MM: Medlock Responds, How the Beltline Came To Be, and WABE

  • Medlock responds to Decatur annexation plans/comments [MANA]
  • How a Master’s Thesis Became the Atlanta Beltline [Atlanta Intown]
  • Atlanta Symphony lockout ends [CL]
  • Atlanta planning bicycle lanes [ABC]
  • Photo: Walkable Atlanta: Auburn Ave [ATL Urbanist]
  • WABE changes programming schedule [WABE]

Photo courtesy of ciambellina via Flickr

14 thoughts on “MM: Medlock Responds, How the Beltline Came To Be, and WABE”


  1. I wonder if WABE had made this decision sooner (people have been complaining for years about the over-representation of classical music on what was then Atlanta’s only public radio station), would GPB have stayed out., leaving WRAS as a fully student-run station?

    1. WABE just lost my support. It’s really dumb to have two radio and two TV stations essentially duplicating each other. I don’t support either one of the two pairs now. Georgia parochialism at its finest.

      1. Apparently they lost a of listeners to GPB when they came in. Not sure about the duplication. From what I read they are going to focus on local news and arts coverage. GPB is mostly national news.

  2. Perhaps WABE should have sought input from beyond their known listener base. Maybe they would have uncovered that segment of their prospective audience that wants MORE and BETTER classical music programming and LESS air time devoted to not-very-interesting local features/talk. And people who could live happily with only one airing of PHC each week.

    It will be interesting to see how many folks follow through on their promise to cancel the pledges they just made, out of resentment of the bait-and-switch tactic.

  3. Why would anyone complain about music selection on public radio in the age of Sirius, Pandora, etc? It’s been a long time since I even attempted to tune into old-style radio.

    1. Local radio is one of the few things that, theoretically at least, can contribute to knitting a community together through shared experience. See the reams of opining nowadays about how appointment TV viewing did that a generation ago. Different kinds of communal experience are evolving around stream-based viewing, but that’s not going to happen around hyper-personalized listening like Pandora.

      Pandora has a place in my world, but what I don’t like is how it combines the worst aspects of self-directed exposure and algorithm-driven exposure. It’s too filtered. Fine for setting a particular mood for chores or for a dinner party. But day to day, as background, I want less predictability and more challenge.

      Satellite radio is too expensive. Besides, it’s not really all of that, IMO. Out of all those gazillion stations, there only half a dozen that I liked that much. Had it free for a few months with new car and only missed it for about 20 minutes when they took it away.

      I find it absurd that a metro area the size of Atlanta has such narrow and redundant radio programming. It’s our lack of imagination that’s gonna do for us, in the end.
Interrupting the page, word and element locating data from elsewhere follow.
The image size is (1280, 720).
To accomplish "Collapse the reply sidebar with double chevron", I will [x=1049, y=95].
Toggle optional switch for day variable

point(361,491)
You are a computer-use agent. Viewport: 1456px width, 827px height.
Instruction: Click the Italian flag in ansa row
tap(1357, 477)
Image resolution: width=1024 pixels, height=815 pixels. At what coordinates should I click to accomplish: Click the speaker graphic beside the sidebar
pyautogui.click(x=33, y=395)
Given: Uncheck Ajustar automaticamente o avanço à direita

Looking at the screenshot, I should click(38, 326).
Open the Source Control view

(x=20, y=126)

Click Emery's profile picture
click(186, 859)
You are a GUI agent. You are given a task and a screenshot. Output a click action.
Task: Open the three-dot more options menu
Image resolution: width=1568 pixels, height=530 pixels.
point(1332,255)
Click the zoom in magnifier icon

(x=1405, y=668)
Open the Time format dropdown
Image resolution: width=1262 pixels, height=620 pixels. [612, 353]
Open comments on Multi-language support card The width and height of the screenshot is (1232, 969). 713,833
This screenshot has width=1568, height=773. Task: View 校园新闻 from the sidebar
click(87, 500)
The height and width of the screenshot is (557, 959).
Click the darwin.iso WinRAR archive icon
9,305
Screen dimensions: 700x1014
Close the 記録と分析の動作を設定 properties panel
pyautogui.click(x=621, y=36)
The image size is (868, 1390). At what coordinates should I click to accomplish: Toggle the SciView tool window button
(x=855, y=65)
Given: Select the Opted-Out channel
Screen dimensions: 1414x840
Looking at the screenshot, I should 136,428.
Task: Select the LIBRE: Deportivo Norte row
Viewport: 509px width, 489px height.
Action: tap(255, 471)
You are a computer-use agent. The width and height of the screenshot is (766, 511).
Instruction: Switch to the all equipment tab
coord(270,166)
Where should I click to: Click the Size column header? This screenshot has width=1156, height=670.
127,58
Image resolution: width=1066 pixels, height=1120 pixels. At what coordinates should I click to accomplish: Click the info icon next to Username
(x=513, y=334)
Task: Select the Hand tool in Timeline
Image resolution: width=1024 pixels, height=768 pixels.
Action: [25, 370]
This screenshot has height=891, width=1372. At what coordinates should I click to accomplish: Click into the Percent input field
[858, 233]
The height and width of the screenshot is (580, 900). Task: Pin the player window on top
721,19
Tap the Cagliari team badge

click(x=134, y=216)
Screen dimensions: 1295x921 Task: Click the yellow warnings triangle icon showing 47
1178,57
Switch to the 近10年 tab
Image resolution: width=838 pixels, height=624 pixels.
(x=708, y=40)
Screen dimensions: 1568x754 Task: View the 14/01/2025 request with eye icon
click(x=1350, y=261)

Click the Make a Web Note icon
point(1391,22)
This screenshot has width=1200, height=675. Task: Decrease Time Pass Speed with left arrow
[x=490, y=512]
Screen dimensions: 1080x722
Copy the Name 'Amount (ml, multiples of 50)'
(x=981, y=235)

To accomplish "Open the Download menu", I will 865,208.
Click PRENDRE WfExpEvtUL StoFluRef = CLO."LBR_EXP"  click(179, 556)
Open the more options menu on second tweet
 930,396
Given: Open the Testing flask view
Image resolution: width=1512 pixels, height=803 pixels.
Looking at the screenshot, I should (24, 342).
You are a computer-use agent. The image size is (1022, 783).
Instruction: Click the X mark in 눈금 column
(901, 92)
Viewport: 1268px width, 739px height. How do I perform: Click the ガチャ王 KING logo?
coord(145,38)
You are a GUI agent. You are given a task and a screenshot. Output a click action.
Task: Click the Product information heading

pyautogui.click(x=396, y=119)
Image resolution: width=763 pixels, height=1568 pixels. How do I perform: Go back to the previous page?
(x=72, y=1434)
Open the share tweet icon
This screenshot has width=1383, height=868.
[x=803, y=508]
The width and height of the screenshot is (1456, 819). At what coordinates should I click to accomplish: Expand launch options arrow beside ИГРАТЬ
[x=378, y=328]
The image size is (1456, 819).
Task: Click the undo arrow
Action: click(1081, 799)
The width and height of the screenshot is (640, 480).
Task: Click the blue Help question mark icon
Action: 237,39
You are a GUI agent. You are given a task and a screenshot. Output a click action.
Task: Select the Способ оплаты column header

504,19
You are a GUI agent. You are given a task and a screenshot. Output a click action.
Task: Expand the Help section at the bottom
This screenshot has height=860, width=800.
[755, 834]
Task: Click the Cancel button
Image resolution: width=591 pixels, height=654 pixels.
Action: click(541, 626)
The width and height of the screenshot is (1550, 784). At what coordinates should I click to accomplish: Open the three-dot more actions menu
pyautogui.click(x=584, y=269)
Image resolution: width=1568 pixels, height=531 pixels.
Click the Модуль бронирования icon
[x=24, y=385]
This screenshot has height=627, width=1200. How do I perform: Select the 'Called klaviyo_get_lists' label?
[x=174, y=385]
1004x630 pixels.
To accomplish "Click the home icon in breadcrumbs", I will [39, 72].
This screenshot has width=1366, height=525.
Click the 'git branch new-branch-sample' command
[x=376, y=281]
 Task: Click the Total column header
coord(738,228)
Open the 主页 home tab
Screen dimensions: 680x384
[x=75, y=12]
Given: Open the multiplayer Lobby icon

      1. I agree that Satellite radio leaves much to be desired as opposed to Pandora, but I still prefer it to over the air radio. I see what you mean re: the communal experience but I think you are placing a higher value on it than I am. And there are so many people opting out of over the air radio that it’s probably losing some of that effect anyway.

  4. Seems to me classical music has a fairly narrow range of appeal and very limited potential for knitting a community together.

    1. My comment above referred to my listening tastes in general, which include but also range far beyond just classical. That said, I think the appeal of really engaging, wide-ranging classical programming (which IMO we have not had in Atlanta for many years) is broader than you evidently do. Reasonable, discerning people can certainly disagree on such a point.

  5. Related: http://saportareport.com/blog/2014/11/incorporation-pushes-unwanted-marriages-on-dekalb-neighborhoods/

  6. I think WABE could raise more money by offering paid vacation days for Lois Reitzes as membership premiums.

  7. What’s really eerie is the complete silence regarding John Lemley and City Cafe. Something’s up, but I can’t tell what. They’re the highest-profile local host and program…or host and program, period…on WABE, but yet not a word has been mentioned. I have a feeling there’s a much bigger shoe to drop in the days and weeks ahead.

    1. That’s the program that finally broke my decades-long habit of keeping WABE turned on from sunup through All Things Considered. And I know I’m not alone.